On the other hand, Canada’s Diefenbunker, built from 1959 to 1961 under the administration of Prime Minister John Diefenbaker, is massive and maze-like. It was staffed 24/7 with up to 150 people from the day it opened until the day it was decommissioned in 1994.
The lowest floor, surrounded by cement walls, pummels one’s olfactory nerves with the pungent aroma of damp basement. Several rooms are spacious yet the place feels sterile. It had to be sterile. As we entered an unembellished shower room, our guide stated that people who came in contact with radiation would immediately be ordered to undress and throw their clothes down a chute before showering – up to six times if necessary. If radiation wasn’t fully removed, the person was sent to isolation.
The Diefenbunker’s interior rambles, and it has everything a person escaping nuclear fallout for the long term would need: a machine room, dining room, electronics room, medical center and commander’s quarters, for starters. In this case, the commander was Diefenbaker. His three-room suite consisted of his office, his secretary’s office and his bedroom/bath. He was given a single bed; there was no place for spouses here.
Nothing is as evocative of the 1960s as the dining room, with its stainless steel and green linoleum. Fresh food was delivered every Monday, and it was meant to feed as many as 535 people for seven days. After a week, personnel were to rely on K-rations. The freezer could serve double duty as the bunker morgue. The deceased would have been stored alongside food in the walk-in freezer until the threat of radioactivity had subsided and the bodies were safe to remove.
To see the weapon that could obliterate a city, head to the Titan II Missile Silo, 35 feet under the desert south of Tucson, Arizona. Officially, it is Site 571-7, activated July 15, 1963, deactivated November 11, 1982, and today a national historic landmark and open as the Titan Missile Museum.
In the control room, guide Chuck Penson orders a girl, roughly age 10, mouth full of braces and hand on the control panel. “Commander, turn the key.”
Chuck looks to his side, his long ponytail flying. “You, deputy commander,” he advises to a boy about seven, “Turn the other key.”
As the keys are turned, Chuck addresses us. “You’ve heard the expression, `finger on the button.’ Nobody had a finger on any button.
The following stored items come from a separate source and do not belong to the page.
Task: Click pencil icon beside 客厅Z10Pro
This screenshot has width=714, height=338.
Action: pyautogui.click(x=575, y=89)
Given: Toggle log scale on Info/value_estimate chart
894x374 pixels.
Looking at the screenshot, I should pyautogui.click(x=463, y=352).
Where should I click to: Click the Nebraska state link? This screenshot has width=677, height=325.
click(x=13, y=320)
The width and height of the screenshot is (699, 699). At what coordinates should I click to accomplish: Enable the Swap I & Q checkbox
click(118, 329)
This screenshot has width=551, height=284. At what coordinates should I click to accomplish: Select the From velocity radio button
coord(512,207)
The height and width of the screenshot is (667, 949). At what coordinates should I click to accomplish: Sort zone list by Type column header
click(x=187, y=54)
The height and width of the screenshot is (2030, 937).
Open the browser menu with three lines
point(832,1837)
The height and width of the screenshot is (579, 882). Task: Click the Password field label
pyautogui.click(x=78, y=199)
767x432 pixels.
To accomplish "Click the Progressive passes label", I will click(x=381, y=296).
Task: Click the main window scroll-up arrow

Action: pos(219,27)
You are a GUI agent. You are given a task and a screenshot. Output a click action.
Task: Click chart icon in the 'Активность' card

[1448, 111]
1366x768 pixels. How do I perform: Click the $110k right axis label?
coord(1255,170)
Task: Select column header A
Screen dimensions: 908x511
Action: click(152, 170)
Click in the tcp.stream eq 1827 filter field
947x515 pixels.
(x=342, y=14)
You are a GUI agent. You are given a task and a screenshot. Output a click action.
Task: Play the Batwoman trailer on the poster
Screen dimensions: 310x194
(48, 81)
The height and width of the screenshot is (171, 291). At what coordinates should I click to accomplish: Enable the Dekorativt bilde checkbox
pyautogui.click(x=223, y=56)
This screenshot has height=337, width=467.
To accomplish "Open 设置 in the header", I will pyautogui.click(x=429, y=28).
It was these two keys which would launch the big one.” A total of five seconds after the keys are turned, a green light with the message “Launch Enable” shines.
Chuck, as matter-of-factly as if he was greeting his brother-in-law at a party, says, “Welcome to World War III.”
And the big one? It’s here, but obviously its weapon is gone. Visitors get two views of the Titan missile, from the outside looking down through a glass panel, and from 35 feet below ground at the base of the nosecone through another glass panel. Hard to believe that this bulbous, bulky monster could destroy a major city.
IF YOU GO
JFK bunker tour includes the Coast Guard Station in use until 1996. Peanut Island is accessible only by boat. A roughly ten-minute-long ferry ride takes visitors from the Riviera Beach Municipal Marina. Round trip cost per person: $10. The ferry runs as needed. (561) 723-2028.
Tours given Thursday-Sunday,11-4. Admission: $14 adults, $12 seniors, $8 students. (561) 848-2960 http://pbmm.org
Diefenbunker: Hours: daily, 11-4, last admission at 3:30, closed Christmas, New Year’s Day. Guided tours in English: Monday-Friday at 11 and 2, Saturday and Sunday at 11; guided tours in French: daily at 2. Schedule may change depending on time of year. Reservations for guided tours are strongly recommended. Recorded audio guides are available for those not taking guided tours; it is recommended that visitors bring their own headphones.
Admission (Canadian dollars): $14 adults, $13 seniors, $10 students, $8 youth (ages 6-18); $40 family rate (two adults and five youth).